55.7% of students attending Cypress Creek High School were eligible for free or reduced-price lunches.

==Attendance zone==
Willowbrook, Houston is in the school's attendance zone.

==Notable alumni==
- Chris Hutchinson (1988), college football player (University of Michigan)
- Sam Adams (1991), NFL football player (Texas A&M University, Seattle Seahawks, Baltimore Ravens, Oakland Raiders, Buffalo Bills, Cincinnati Bengals, Denver Broncos)
- Dan Neil (1992), NFL football player (Denver Broncos)
- Ike Nwankwo (1993), NCAA/International basketball player, University of California, Los Angeles
- Martha Madison (1995), Actress, Days of our Lives
- Artemis Pebdani (1995), Actress, Scandal, It's Always Sunny in Philadelphia
- Josh Williams (1995), NFL football player (Indianapolis Colts)
- B. J. Symons (1999), football player (Houston Texans, Chicago Bears, Texas Tech University, Frankfurt Galaxy, Berlin Thunder, Tampa Bay Storm)
- Paul Janish (2001), Major League Baseball player (Cincinnati Reds)
- Matt Kingsley (2004), basketball player
- Brian Puspos (2004), choreographer, recording artist, and member of SoReal Cru
- Chris Brooks (2005), Olympic gymnastics at the 2016 Summer Olympics (USA)
- Tam Dinh (2008), professional basketball player in Vietnam
- Cameron Fleming (2010), NFL football player (New England Patriots)
- Jon Cozart (2011), Internet personality, musician, comedian
- Chuckie Keeton (2011), College Football QB Coach (Utah State University)
- Jordan Hicks (2015), Major League Baseball player (Toronto Blue Jays)
- Miles Battle (2018), college football cornerback (University of Mississippi, University of Utah)
- Rori Harmon (2021), basketball player for the Washington Mystics

==Feeder patterns==
Schools that feed into Cypress Creek include:
- Elementary schools: Hancock, Matzke, Moore, Yeager, Danish (partial), Francone (partial), Hamilton (partial), Millsap (partial), Willbern (partial)
- Middle schools: Bleyl, Campbell (partial), and Hamilton (partial)

== Scandals ==
Brian Drake, the Cypress Creek High School band director in 2017, is accused of having sex with a former student and was removed from campus.

Court records show the Cypress-Fairbanks Independent School District Police Department received a tip on Sept. 16 that Brian had "manipulated" a former Cypress Creek High School student into an inappropriate relationship while she was still enrolled as a student at the school.

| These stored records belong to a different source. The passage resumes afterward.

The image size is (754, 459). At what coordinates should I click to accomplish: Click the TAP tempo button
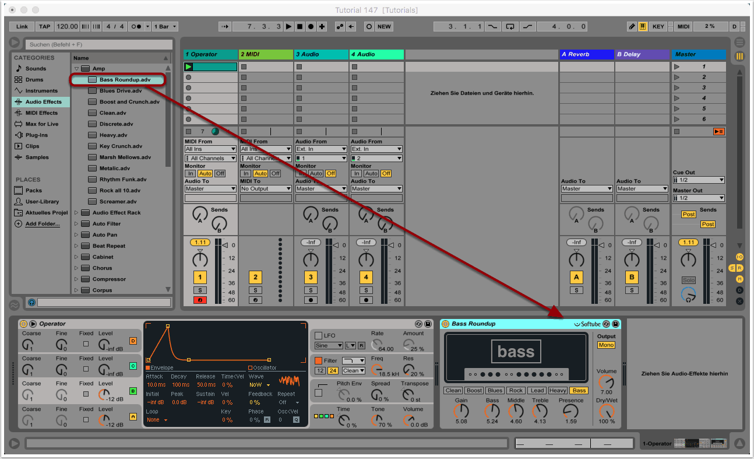pos(45,26)
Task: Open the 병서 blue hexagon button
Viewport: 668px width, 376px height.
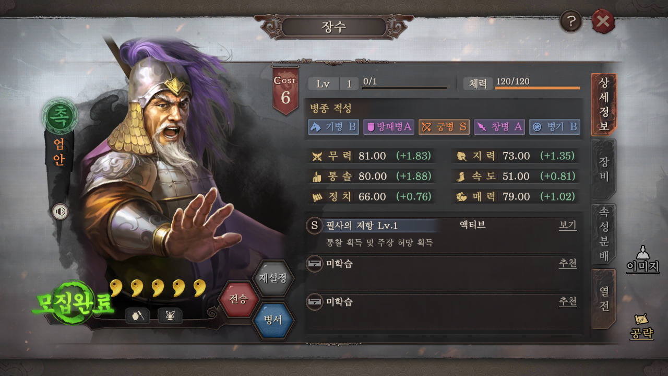Action: pos(273,320)
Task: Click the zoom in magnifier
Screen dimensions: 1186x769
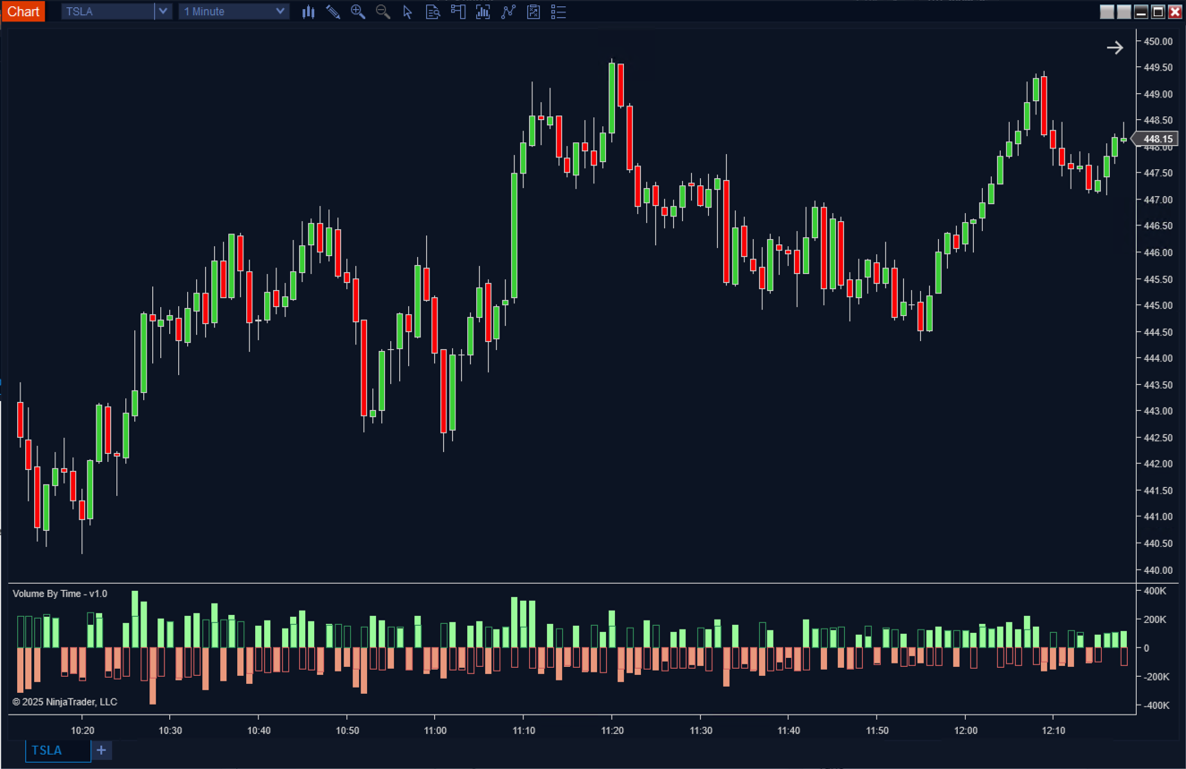Action: pos(358,12)
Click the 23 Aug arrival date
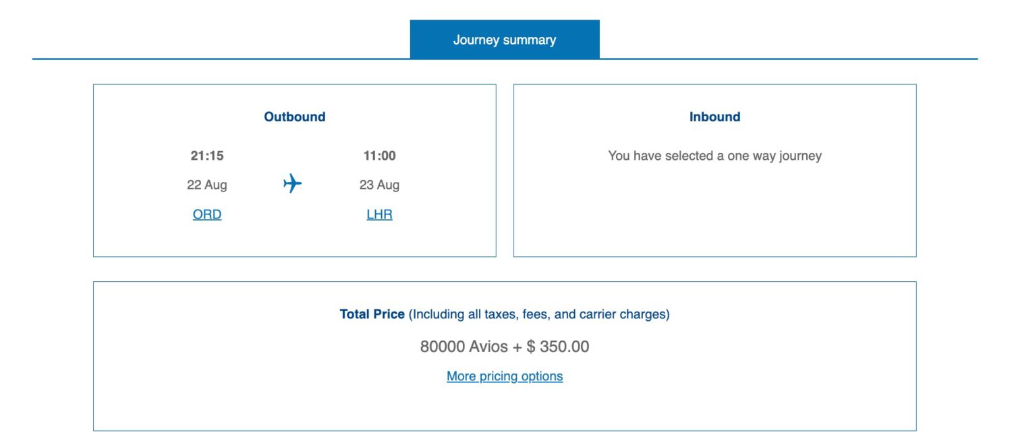 (381, 184)
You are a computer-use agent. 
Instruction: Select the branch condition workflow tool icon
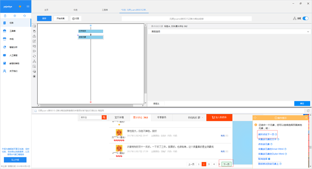point(34,61)
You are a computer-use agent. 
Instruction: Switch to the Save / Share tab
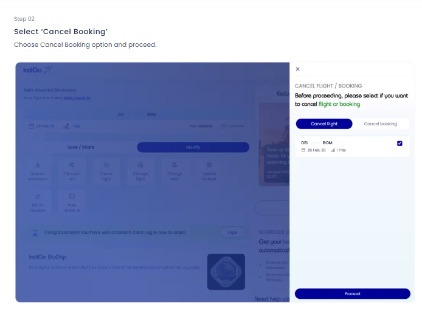(x=80, y=147)
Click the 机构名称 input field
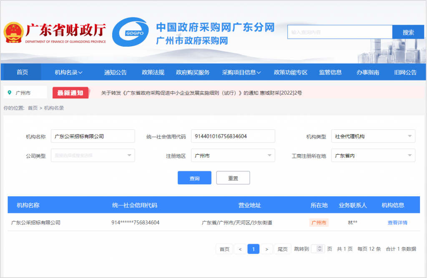Image resolution: width=427 pixels, height=278 pixels. 93,136
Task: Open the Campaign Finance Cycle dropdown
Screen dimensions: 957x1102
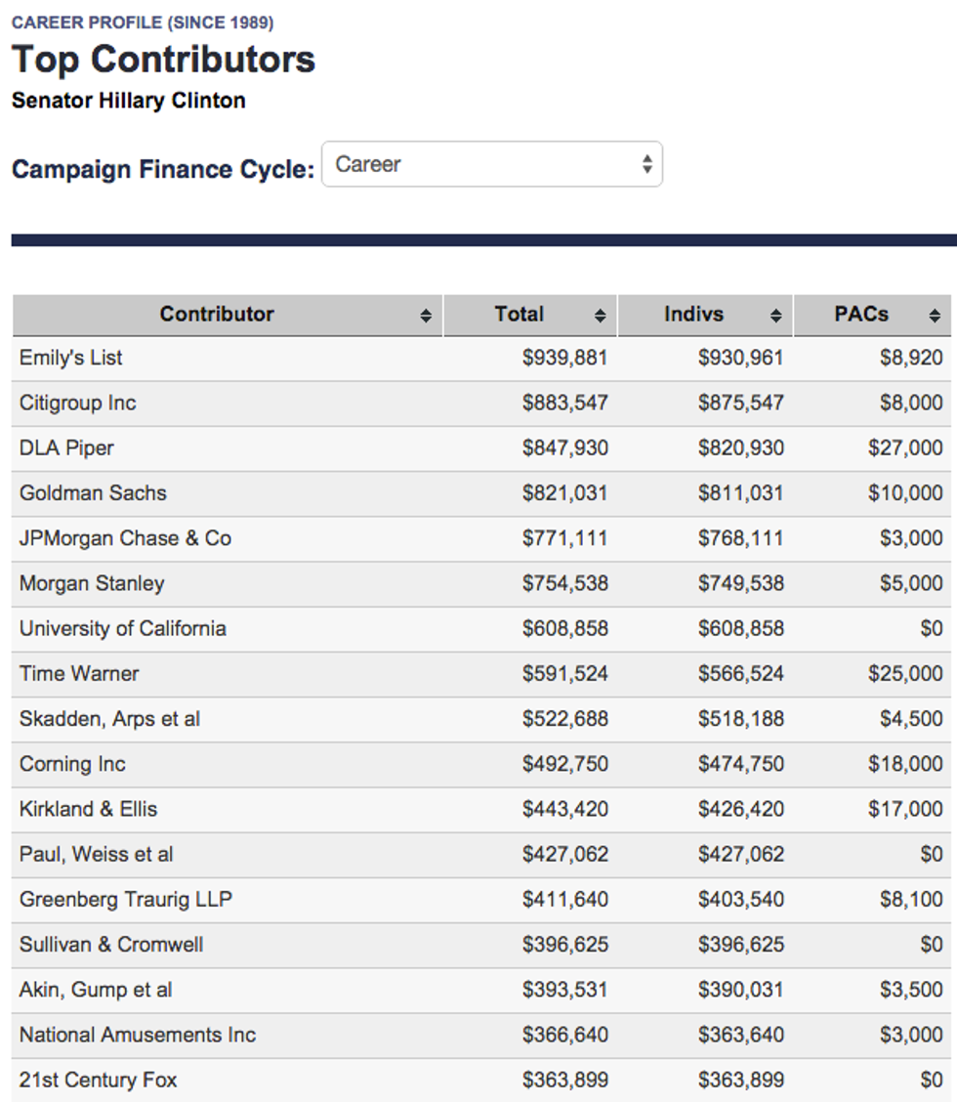Action: pos(491,165)
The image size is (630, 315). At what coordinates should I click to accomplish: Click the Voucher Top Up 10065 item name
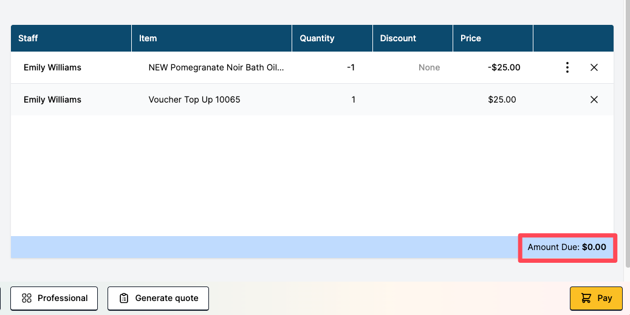click(194, 100)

Police said the tipster claimed Brian was threatening the student by saying he would kill himself if his wife or anyone else found out about their relationship.

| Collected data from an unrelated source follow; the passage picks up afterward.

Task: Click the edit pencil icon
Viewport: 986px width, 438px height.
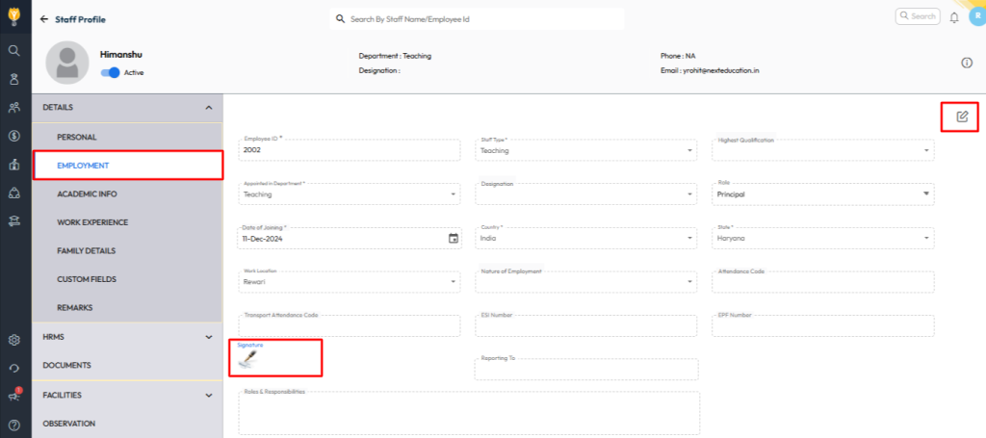Action: click(x=961, y=116)
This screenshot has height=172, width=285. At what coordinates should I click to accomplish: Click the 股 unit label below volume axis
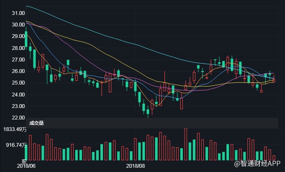click(x=24, y=161)
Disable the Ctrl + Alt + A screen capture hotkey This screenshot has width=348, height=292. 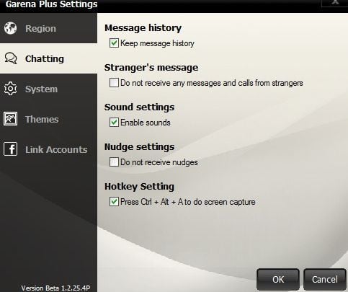[114, 202]
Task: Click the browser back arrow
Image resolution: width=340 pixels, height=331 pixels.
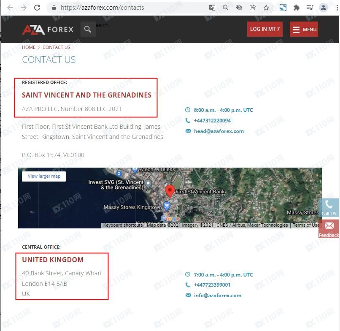Action: (10, 8)
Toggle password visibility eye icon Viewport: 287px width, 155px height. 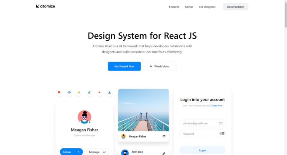tap(221, 134)
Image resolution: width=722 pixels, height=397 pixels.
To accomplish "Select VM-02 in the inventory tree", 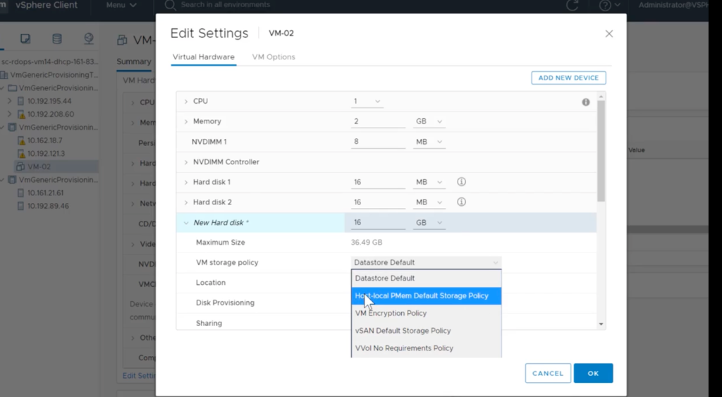I will 39,167.
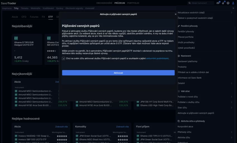Select the Futures instrument tab

click(34, 17)
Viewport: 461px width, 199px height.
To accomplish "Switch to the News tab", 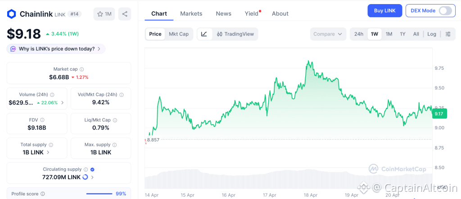I will [x=224, y=14].
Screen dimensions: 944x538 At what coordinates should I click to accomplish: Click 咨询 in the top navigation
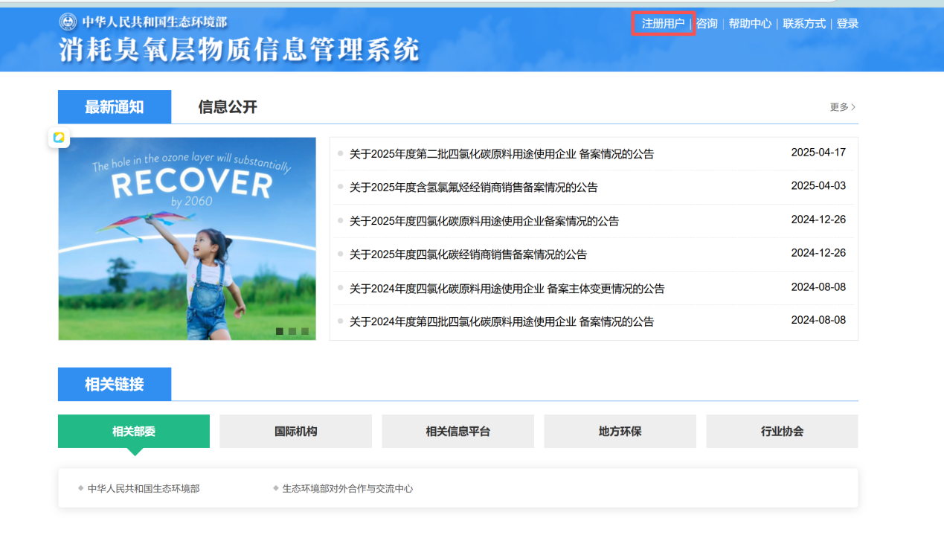tap(707, 24)
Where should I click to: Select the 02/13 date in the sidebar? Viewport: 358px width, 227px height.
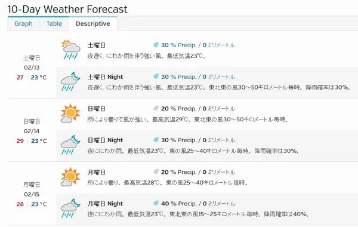(32, 68)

"We were outraged to learn that a Cypress Creek high school teacher was accused of conduct inconsistent of that of a CFISD employee. Due to the seriousness of the allegations, he was immediately removed from the campus, and we will continue to cooperate fully with the investigation by law enforcement. Any compromise to student safety will not be tolerated."